Study of the role of S-nitrosoglutathione reductase in skeletal muscle tissue

Nitric oxide (NO) production is implicated in muscle contraction, growth and atrophy, and in the onset of neuropathy. However, many aspects of the mechanism of action of NO are not yet clarified, mainly regarding its role in muscle wasting. Notably, whether NO production-associated neuromuscular atrophy depends on tyrosine nitration or S-nitrosothiols (SNOs) formation is still a matter of debate. Here, we aim at assessing this issue by characterizing the neuromuscular phenotype of S-nitrosoglutathione reductase-null (GSNOR-KO) mice that maintain the capability to produce NO, but are unable to reduce SNOs.

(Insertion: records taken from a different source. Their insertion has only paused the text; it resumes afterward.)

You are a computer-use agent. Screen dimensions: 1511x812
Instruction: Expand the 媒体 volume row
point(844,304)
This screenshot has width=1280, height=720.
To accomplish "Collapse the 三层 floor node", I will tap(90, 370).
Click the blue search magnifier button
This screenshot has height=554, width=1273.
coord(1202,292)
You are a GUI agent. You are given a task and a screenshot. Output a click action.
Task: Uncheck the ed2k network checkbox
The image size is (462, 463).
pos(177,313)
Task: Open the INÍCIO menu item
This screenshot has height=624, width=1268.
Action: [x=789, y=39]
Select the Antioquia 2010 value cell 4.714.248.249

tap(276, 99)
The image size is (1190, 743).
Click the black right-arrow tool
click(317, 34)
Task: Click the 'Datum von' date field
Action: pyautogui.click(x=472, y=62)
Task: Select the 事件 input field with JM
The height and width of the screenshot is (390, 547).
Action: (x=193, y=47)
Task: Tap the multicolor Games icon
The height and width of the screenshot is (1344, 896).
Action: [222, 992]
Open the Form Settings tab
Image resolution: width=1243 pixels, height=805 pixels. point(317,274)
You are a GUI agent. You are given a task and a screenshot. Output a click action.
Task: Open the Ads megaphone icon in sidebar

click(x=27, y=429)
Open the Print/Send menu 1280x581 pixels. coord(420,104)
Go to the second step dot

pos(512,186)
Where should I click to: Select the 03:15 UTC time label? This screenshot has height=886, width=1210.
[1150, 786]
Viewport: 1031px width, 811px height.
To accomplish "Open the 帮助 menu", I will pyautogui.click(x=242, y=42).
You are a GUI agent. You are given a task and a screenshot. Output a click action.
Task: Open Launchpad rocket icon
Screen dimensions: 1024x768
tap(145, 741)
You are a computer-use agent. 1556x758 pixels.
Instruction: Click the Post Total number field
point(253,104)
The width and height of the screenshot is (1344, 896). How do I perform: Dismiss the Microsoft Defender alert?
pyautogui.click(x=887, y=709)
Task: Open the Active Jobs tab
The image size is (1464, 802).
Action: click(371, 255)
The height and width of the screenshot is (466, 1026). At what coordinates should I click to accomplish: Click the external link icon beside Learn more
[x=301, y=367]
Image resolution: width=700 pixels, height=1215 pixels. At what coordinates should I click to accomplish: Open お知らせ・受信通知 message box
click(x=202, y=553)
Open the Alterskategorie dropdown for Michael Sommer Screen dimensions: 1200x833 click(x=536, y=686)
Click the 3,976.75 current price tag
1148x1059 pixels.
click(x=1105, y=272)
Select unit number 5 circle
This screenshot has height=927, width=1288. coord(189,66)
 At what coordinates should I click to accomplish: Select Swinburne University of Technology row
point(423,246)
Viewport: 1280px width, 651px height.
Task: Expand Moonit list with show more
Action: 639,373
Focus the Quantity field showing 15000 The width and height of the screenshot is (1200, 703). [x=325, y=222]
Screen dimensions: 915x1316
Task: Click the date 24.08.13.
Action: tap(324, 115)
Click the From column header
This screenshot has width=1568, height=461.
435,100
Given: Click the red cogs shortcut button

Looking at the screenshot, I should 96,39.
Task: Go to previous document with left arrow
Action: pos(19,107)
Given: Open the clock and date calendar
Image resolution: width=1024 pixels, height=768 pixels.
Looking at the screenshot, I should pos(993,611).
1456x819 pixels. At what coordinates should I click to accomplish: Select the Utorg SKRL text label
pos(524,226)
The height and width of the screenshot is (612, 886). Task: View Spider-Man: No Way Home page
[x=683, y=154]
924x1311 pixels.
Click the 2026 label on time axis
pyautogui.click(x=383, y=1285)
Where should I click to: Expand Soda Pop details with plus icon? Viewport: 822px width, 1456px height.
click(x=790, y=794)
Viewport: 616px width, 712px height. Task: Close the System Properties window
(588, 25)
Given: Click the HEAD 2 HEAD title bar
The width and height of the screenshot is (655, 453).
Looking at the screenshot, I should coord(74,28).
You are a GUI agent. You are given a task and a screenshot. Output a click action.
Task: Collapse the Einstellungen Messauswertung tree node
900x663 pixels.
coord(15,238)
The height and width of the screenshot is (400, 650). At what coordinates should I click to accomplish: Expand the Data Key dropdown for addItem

We demonstrate that, GSNOR-KO mice suffer from muscle wasting without any involvement of tyrosine nitrationassociated damage. Functional analysis of muscle strength provide the first evidence that young GSNOR-KO mice show clear signs of muscle atrophy and neuropathic behavior, condition that is associated with muscle wasting in elderly people. Mitochondria appear fragmented and depolarized in GSNOR-KO myofibers and myotubes, and are reverted by N-acetylcysteine treatment. Nevertheless, although atrogene transcription is induced, and bulk-autophagy activated, no removal of damaged mitochondria is observed. These events, alongside basal increase of apoptotic markers, contribute to persistence of a neuropathic and myopathic state. In this phD thesis we provide evidence that GSNOR physiologically underwent silencing during aging. It is plausible to speculate, therefore, that nitrosative stress occurring upon GSNOR deficiency, could compromise mitochondrial function, resembling, in such a way, aging-like conditions. Our study provides the first evidence that that the genetic ablation of GSNOR results in a clinically relevant neuromuscular phenotype resembling neuropathic pain-associated muscle atrophy. Our results indicate that GSNOR and nitrosative stress could represent elective targets for denitrosylating agent-based therapies.